Judge Training /Contest Scoring

Tony Stillman tony at radiosouthrc.com
Fri Apr 16 12:05:46 AKDT 2004


Dave:

Well stated....  GOOD judging is something you have to work at!  I know from my work on the judging statistics that I am not as good as some others.....Time to put more effort into it!

Tony Stillman
Radio South
3702 N. Pace Blvd.
Pensacola, FL 32505
1-800-962-7802
www.radiosouthrc.com
  ----- Original Message ----- 
  From: David Lockhart 
  To: discussion at nsrca.org 
  Sent: Friday, April 16, 2004 10:14 AM
  Subject: Re: Judge Training /Contest Scoring


  Whether flashcards, fingers, scoring paddles (with or without clothespins), verbal communication, writing on a piece of paper, or an electronic assistant are used - I think an issue that still remains is that no one will be proficient with a system they have not practiced with.  It is a very rare judge that is capable of communicating a score to a scribe or documenting a score by other means without missing a single second of the flight - especially with no practice to develop proficiency.  Just watch the judges at the next contest - no matter what system is being used.

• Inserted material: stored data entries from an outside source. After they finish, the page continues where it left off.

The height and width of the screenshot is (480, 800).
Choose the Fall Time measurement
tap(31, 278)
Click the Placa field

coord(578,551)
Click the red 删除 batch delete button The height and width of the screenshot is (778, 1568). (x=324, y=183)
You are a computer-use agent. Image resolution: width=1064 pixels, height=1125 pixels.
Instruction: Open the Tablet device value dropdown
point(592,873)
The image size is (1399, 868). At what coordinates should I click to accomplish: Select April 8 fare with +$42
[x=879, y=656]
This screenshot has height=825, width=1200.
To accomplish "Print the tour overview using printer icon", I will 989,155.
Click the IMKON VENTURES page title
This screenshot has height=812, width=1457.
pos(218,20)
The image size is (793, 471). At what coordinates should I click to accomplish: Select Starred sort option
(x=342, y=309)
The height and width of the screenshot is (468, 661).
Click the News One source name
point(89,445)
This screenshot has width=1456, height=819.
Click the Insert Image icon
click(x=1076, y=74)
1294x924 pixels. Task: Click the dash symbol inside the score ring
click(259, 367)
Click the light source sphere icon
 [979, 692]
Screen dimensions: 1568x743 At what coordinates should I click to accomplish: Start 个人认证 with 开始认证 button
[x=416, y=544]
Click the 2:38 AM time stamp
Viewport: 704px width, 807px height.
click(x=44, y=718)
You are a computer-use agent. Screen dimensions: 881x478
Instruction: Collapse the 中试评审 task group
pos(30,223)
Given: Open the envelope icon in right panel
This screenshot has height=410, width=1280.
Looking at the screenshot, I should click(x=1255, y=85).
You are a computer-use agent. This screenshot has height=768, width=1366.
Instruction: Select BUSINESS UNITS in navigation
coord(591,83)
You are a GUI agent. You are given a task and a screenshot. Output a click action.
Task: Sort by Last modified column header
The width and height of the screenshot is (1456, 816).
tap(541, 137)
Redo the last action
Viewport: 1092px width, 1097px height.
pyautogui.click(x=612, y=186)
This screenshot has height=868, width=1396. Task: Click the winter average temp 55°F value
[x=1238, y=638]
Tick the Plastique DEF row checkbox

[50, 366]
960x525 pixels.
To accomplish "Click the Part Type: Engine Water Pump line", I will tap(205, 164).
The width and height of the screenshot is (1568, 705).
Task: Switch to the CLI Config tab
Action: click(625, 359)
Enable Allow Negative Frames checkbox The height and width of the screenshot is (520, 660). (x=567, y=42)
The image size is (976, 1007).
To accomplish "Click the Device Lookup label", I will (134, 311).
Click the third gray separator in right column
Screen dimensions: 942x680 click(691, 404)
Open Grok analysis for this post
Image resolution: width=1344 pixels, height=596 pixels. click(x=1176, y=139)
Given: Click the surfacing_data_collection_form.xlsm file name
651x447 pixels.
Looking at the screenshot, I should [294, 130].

  Judging is a very complex task requiring -
  - substantial knowledge of the basic elements of all maneuvers and the specific downgrades for some specific maneuvers and the application for that knowledge needs to be real time,
  - documenting the score without missing any of the flight,
  - knowing the schedule and the elements of the maneuvers being flown so that wrong maneuvers don't get scored (scored zero, actually) and maneuvers with elements missing are appropriately downgraded (including zero if needed).

  For the first item, judging seminars help by forcing use to read the rules and study maneuvers and downgrades.  For the second item, I can't remember the last time I saw a seasoned judge or flier practice judging with a scribe (outside of warmup flights at NATS/TS) - same the times a seasoned pattern guy sits down with a pattern newbie to work them through the judging process.  For the third item, I spend a lot of time coaching/critiquing flights every year - I think it helps with judging as I usually know every schedule by heart by mid-season.  But none of these are the same as real practice judging or contest judging.

  We all put in many practice flights to improve our flying every year.  And we spend substantial time flying in contests.  Only a fraction of the time we spend flying in contests do we spend judging (3 rounds average at each of maybe an average of 5 contests?) - and how many of us practice judging outside of a contest (including the scoring/documentation system)?    I've been regularly judging at contests for almost 20 years - and that experience helps, but in a given year, I might spend about 5-10% of my time on judging and the rest is flying (I do fly a lot).  I tend to think my flying would not look too good if I only burnt 10% of the fuel.

  Regards,

  Dave Lockhart
  DaveL322 at comcast.net

    ----- Original Message ----- 
    From: Patternrules at aol.com 
    To: discussion at nsrca.org 
    Sent: Friday, April 16, 2004 9:30 AM
    Subject: Re: Judge Training /Contest Scoring


     Tony & Dean maybe your closer than you think, really if you think about it you only need a 2 button system as AMA uses 1/2 point increments say the right button every time you push it deducts 1/2 point the left button would be as an "enter" which would then go to the next maneuver, could even be programed to input the contestant # by the same method say push enter button 3 times for a new contestant, for FAI the program would detect that the pilot # is FAI and would use 1 point increments.